** START INFORMATION PROVIDED **

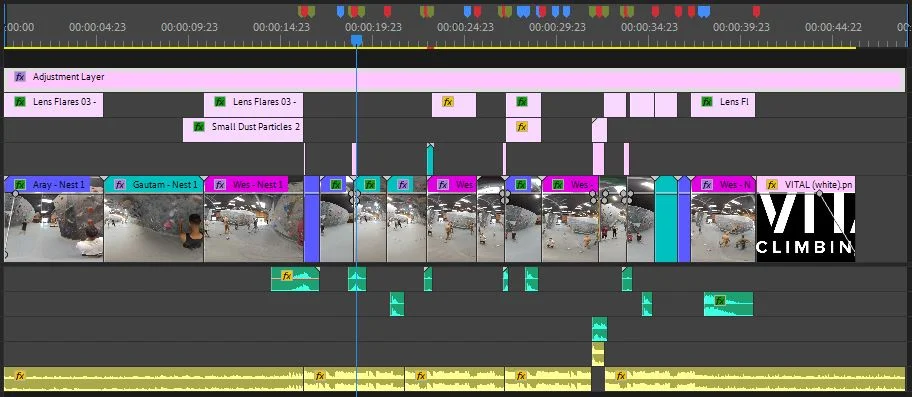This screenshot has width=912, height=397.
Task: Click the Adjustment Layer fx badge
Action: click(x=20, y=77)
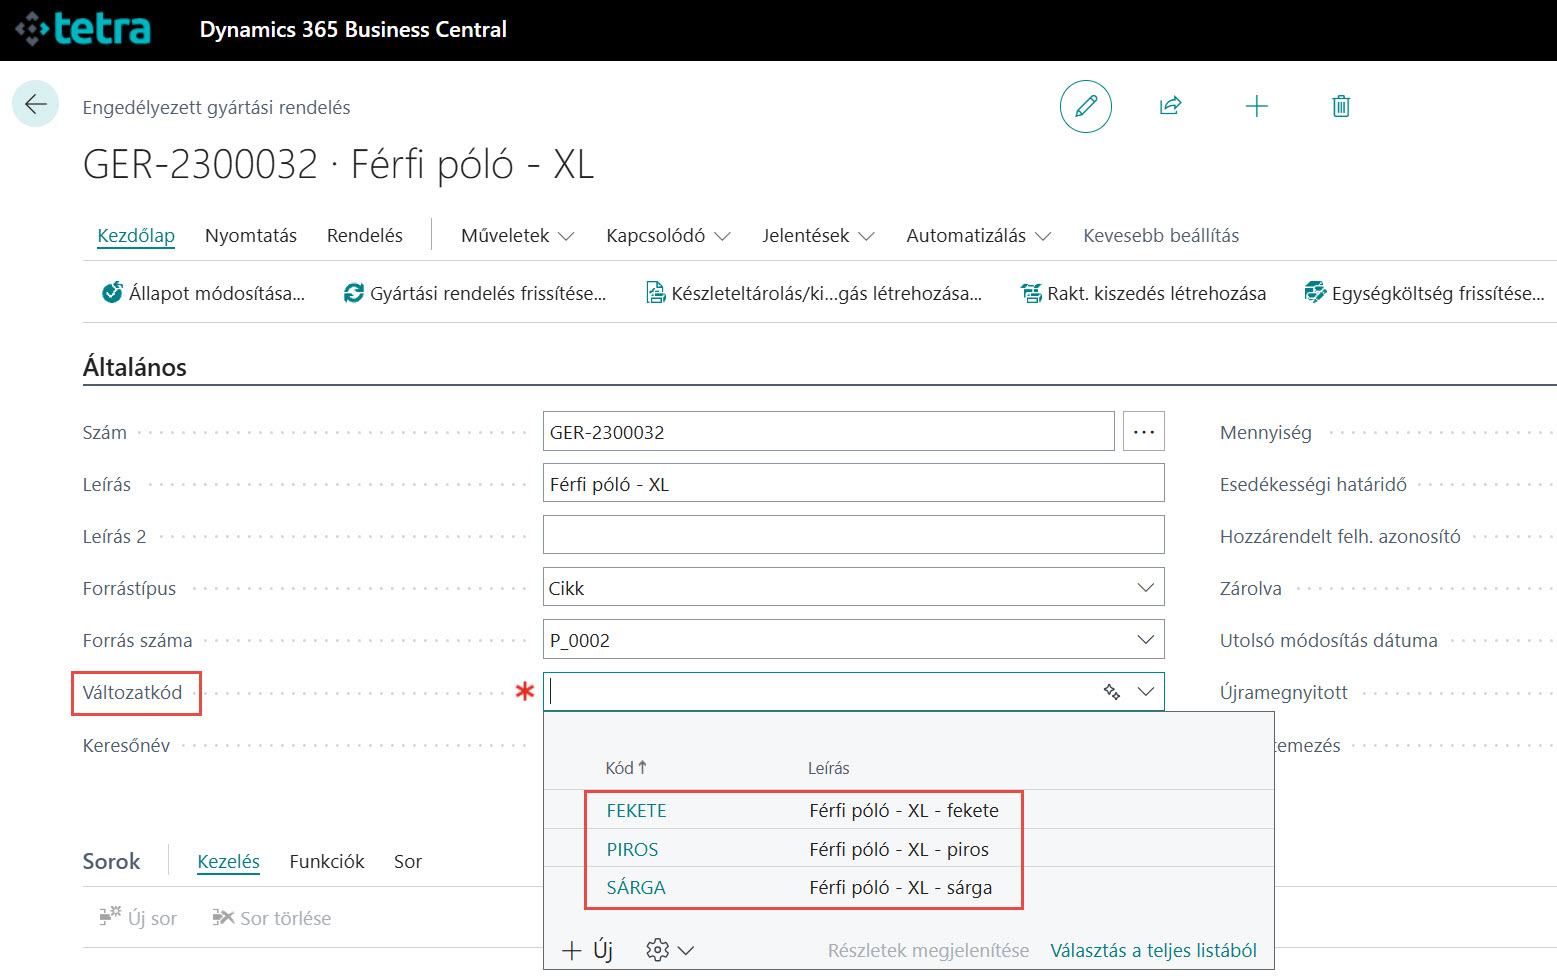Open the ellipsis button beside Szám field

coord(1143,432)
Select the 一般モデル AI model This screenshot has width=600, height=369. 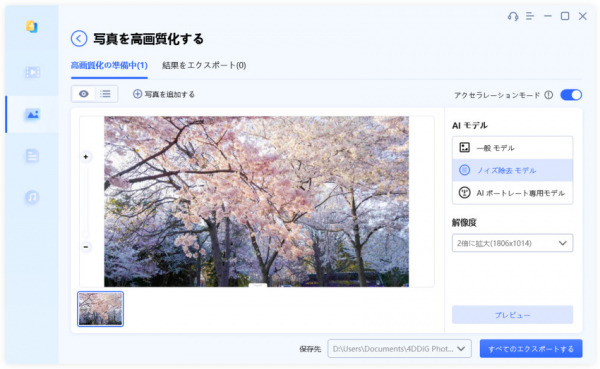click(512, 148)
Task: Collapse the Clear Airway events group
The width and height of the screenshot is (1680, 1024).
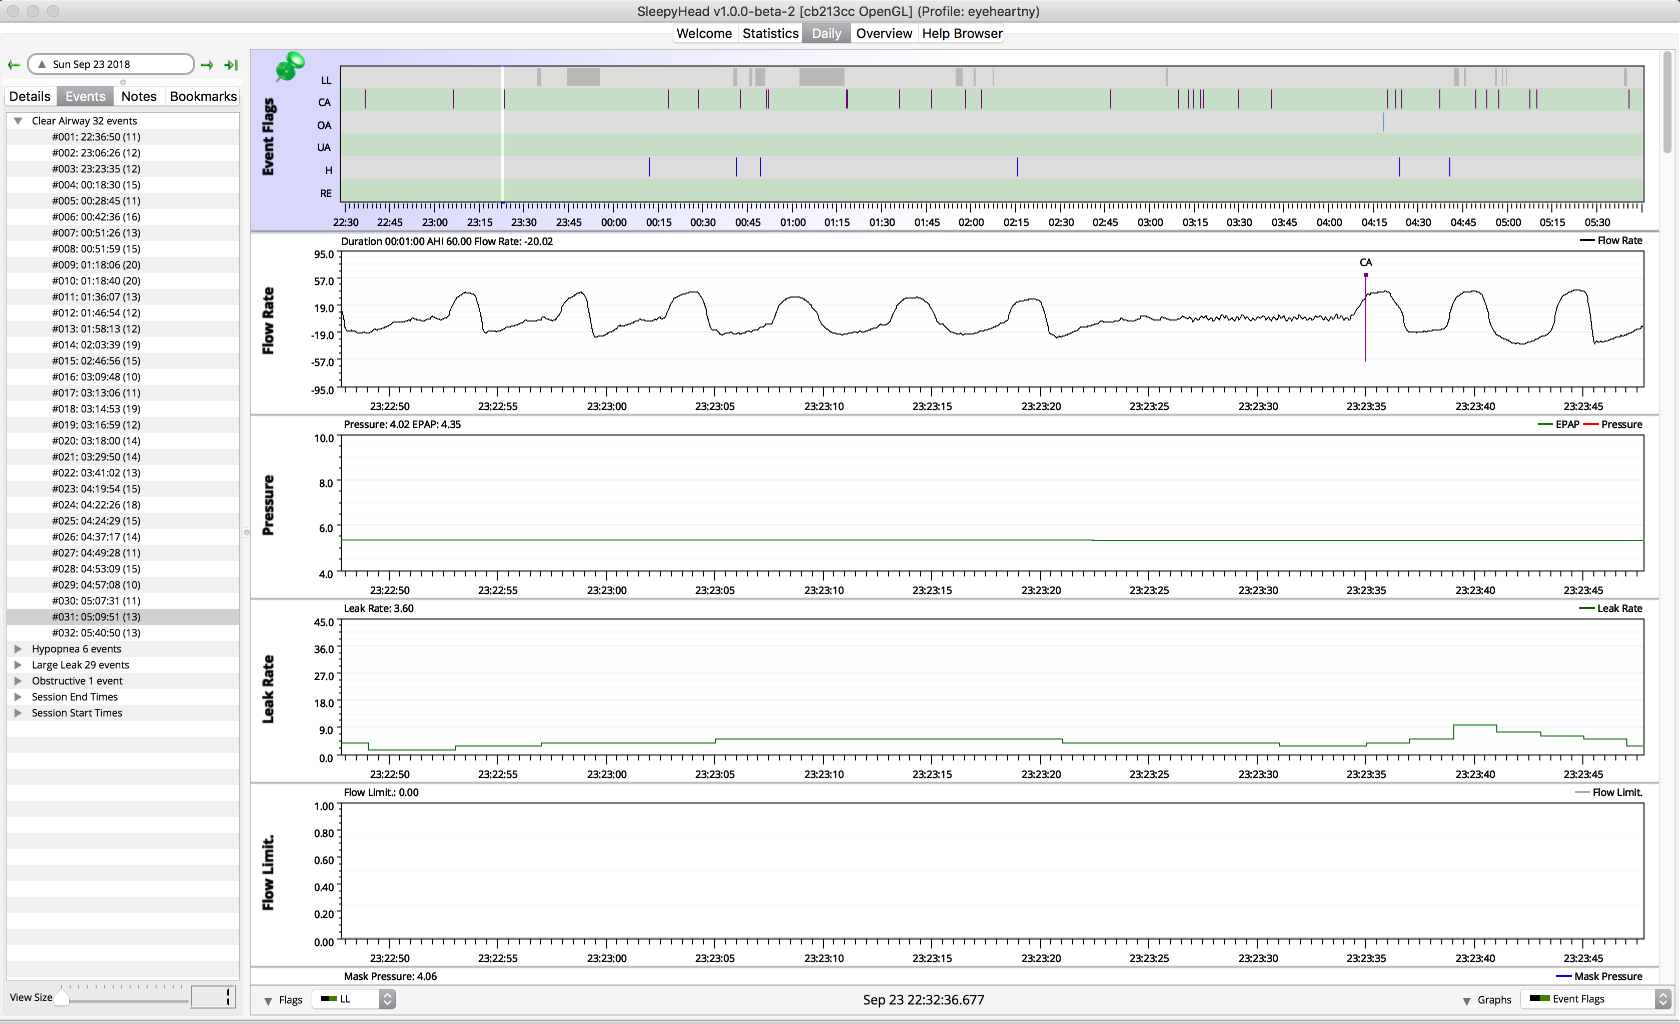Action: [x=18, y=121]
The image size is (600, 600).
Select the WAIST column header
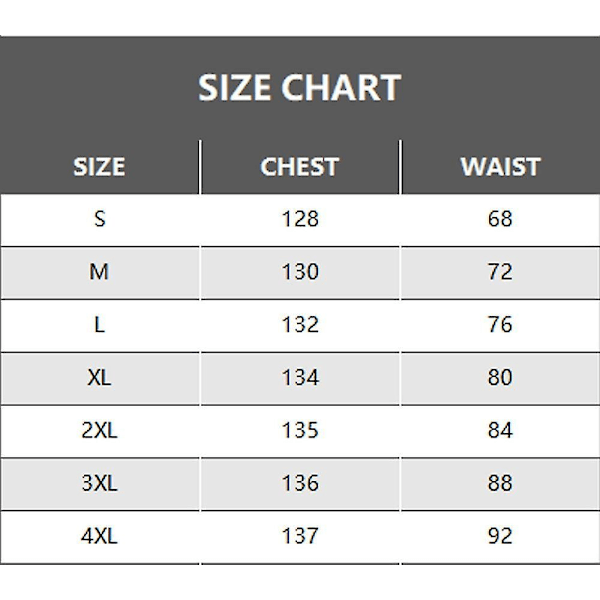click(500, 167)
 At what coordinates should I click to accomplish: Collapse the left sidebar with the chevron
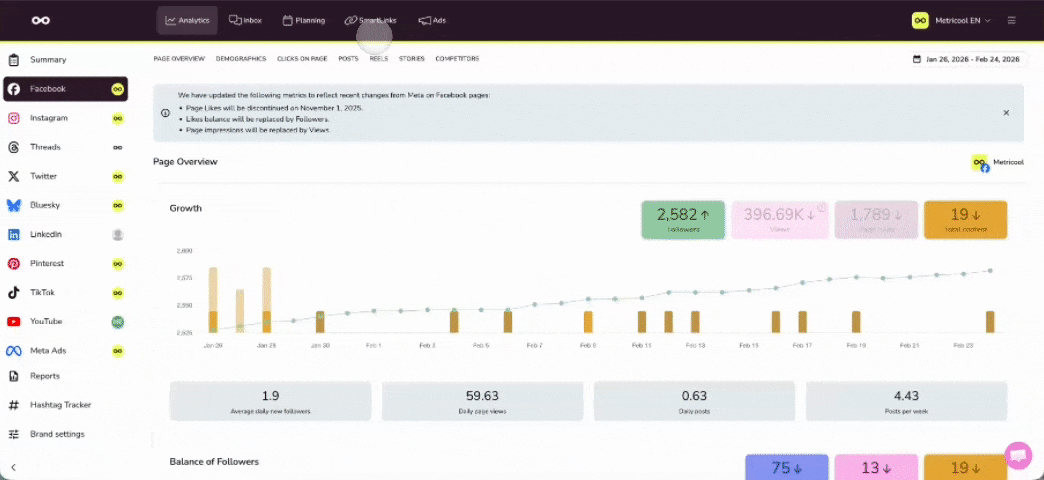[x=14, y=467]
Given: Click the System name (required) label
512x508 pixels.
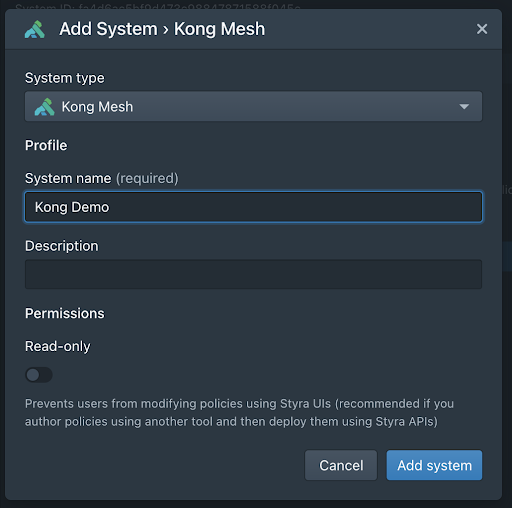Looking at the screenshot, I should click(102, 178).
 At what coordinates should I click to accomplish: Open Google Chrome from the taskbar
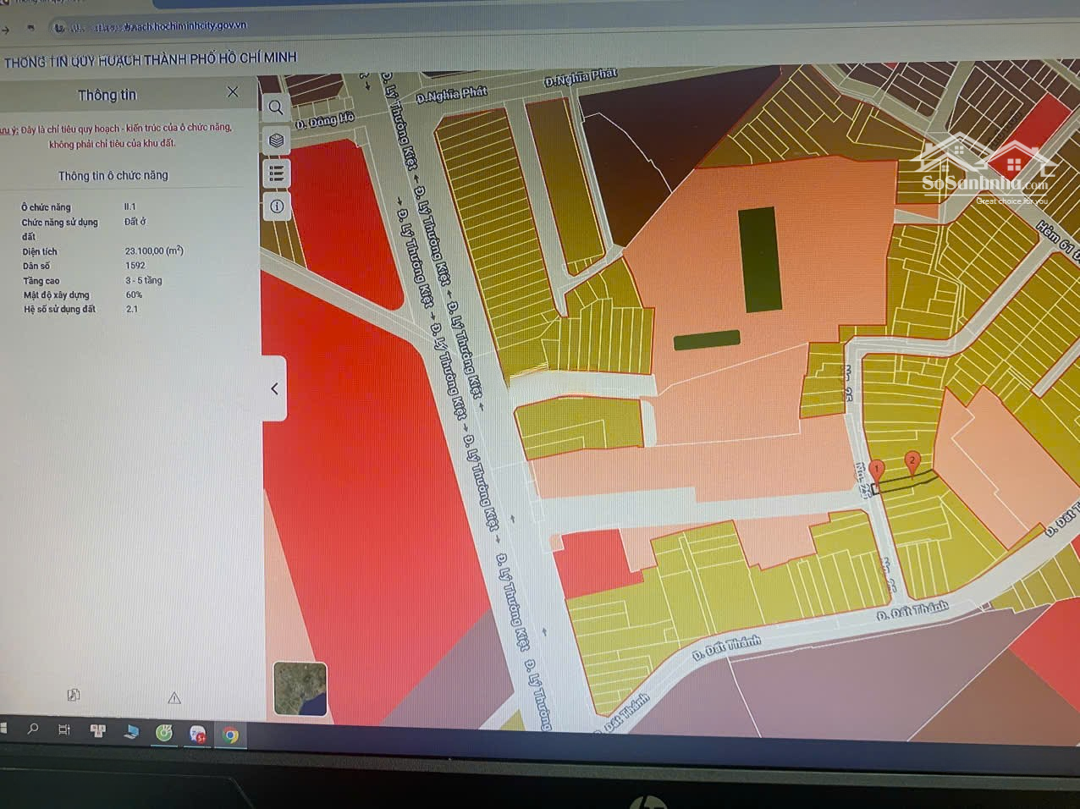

** END INFORMATION PROVIDED **

- [BRIEF]
Please reproduce the material from the line with "Task: Collapse the Clear Airway events group" up to and including the line with "click(500, 167)", with every answer coordinate offset by adding 127 and all other numbers unchanged. Leave the pictures out.

- [SOLUTION TO THE PROBLEM]
Task: Collapse the Clear Airway events group
The width and height of the screenshot is (1680, 1024).
Action: [x=145, y=248]
The image size is (600, 600).
Select the WAIST column header
click(627, 294)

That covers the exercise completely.